═════ INFORMATION PROVIDED
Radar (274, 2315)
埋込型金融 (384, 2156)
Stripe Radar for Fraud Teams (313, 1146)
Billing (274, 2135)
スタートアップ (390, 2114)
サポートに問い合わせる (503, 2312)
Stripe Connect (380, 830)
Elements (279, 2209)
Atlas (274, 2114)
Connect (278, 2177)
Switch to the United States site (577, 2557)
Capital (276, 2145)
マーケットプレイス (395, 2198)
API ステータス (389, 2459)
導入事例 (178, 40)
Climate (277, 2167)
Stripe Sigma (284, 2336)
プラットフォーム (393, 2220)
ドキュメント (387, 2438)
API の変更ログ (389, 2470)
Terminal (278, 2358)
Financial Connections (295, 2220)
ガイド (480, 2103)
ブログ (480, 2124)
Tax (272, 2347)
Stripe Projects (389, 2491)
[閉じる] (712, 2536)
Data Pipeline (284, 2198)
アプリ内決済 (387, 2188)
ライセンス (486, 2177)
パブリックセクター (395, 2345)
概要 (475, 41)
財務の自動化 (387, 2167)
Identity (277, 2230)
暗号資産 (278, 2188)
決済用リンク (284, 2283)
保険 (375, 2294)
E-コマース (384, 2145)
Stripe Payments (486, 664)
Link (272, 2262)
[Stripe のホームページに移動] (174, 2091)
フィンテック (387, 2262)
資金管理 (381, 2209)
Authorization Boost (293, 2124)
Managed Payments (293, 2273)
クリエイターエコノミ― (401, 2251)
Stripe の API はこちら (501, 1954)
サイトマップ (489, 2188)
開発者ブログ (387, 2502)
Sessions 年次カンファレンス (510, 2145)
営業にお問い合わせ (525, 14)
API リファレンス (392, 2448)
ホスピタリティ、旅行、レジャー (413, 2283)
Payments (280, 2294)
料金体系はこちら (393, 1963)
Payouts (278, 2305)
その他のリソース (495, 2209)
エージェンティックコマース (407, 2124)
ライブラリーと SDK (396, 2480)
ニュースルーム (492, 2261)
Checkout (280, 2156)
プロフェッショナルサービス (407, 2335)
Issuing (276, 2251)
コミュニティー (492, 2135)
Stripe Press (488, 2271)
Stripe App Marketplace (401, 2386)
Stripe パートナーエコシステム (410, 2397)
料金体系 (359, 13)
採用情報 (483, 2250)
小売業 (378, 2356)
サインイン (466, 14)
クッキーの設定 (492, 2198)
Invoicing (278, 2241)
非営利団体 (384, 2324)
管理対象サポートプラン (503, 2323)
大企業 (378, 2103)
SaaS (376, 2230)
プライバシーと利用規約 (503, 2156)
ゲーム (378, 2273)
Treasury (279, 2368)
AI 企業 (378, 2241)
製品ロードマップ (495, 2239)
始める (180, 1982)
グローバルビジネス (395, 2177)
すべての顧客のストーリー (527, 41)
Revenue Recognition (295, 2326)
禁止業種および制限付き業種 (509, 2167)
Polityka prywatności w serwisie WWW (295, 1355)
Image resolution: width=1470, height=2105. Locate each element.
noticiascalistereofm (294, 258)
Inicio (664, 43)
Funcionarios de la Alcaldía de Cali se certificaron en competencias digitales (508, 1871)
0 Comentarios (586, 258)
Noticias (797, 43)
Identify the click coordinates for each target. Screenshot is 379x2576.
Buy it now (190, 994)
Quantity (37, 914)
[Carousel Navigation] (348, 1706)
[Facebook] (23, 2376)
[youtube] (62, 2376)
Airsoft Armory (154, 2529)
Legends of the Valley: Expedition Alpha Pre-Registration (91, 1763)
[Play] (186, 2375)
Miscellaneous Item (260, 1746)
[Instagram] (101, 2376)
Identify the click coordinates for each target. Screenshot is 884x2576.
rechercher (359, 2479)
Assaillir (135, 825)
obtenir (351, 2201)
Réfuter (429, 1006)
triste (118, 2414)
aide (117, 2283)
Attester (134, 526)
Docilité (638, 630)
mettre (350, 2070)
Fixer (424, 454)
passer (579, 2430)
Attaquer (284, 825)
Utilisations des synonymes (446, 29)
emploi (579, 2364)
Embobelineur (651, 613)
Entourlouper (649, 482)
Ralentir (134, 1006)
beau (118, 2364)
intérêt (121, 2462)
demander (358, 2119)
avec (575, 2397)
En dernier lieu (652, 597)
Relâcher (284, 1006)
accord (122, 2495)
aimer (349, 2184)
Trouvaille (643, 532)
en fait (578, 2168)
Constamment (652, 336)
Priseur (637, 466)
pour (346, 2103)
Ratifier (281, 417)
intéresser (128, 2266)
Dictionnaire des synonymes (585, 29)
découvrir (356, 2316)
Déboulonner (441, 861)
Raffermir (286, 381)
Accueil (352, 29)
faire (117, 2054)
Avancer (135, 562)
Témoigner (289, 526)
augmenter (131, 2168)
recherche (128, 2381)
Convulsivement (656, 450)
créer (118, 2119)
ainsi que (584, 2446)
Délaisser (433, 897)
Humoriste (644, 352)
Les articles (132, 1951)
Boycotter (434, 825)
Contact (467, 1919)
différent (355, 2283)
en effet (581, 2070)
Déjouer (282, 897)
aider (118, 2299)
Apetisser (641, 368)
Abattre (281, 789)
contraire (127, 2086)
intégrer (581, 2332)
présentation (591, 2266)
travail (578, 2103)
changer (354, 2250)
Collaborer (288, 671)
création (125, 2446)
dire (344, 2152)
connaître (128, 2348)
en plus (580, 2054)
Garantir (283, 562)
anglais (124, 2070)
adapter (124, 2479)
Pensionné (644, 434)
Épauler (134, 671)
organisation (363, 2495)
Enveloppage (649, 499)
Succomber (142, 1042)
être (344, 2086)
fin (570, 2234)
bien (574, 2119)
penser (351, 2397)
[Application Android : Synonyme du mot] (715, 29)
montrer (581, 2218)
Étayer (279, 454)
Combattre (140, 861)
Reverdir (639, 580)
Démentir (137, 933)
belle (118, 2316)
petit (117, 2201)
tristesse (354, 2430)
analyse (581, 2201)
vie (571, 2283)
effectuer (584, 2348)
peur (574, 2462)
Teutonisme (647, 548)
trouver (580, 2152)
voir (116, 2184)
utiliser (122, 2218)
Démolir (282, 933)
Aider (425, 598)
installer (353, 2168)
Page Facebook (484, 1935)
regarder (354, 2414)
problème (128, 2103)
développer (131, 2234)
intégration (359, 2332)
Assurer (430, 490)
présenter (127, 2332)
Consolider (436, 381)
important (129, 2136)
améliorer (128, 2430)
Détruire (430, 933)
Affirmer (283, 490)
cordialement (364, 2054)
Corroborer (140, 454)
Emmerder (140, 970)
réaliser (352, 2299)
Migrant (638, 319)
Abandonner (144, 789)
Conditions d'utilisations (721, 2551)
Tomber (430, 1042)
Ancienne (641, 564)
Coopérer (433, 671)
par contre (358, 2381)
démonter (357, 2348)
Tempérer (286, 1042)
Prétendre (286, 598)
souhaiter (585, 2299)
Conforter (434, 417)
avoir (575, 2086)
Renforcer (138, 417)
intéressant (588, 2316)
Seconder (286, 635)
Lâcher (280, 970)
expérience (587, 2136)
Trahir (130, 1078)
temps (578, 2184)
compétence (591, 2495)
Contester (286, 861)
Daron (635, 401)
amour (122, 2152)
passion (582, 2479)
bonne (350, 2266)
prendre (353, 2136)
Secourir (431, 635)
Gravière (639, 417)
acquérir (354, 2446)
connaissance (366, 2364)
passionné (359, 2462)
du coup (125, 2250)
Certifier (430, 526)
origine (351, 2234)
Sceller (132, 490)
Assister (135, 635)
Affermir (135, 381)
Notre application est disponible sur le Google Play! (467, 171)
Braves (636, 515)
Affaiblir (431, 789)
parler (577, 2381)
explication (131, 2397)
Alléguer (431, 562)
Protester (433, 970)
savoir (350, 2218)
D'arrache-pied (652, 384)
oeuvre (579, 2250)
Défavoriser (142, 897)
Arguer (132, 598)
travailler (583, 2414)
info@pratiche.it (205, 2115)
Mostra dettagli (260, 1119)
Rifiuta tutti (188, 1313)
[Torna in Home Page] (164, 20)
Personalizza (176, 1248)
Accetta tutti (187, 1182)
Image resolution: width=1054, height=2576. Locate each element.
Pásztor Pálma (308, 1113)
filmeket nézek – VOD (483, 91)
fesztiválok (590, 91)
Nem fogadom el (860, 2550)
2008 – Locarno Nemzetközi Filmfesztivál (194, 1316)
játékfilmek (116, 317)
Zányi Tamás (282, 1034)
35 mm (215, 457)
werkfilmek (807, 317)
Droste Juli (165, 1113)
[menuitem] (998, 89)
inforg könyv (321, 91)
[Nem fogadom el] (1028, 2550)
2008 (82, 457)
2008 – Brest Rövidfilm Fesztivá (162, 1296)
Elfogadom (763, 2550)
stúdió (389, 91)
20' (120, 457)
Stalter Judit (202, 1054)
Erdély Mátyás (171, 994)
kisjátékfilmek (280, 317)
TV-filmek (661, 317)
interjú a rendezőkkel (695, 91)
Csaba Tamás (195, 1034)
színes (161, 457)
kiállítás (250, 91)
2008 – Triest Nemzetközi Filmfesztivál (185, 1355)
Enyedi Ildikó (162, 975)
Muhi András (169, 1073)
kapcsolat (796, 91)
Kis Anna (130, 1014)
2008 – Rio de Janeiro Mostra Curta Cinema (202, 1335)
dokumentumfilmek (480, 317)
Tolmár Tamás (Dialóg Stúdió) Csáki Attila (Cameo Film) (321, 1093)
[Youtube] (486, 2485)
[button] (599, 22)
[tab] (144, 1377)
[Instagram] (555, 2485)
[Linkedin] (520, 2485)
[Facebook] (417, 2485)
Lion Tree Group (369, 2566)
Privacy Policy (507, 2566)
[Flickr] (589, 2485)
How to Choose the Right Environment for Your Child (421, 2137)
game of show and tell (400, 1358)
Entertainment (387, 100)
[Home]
══════════
- **WORK ORDER**:
Copy all lines from the entries that contain the word "Screenshot".

- **WRITTEN REPLY**:
Identify the click coordinates for each target. Screenshot is 379x2576.
Identify the click coordinates for each target. Screenshot is 884x2576.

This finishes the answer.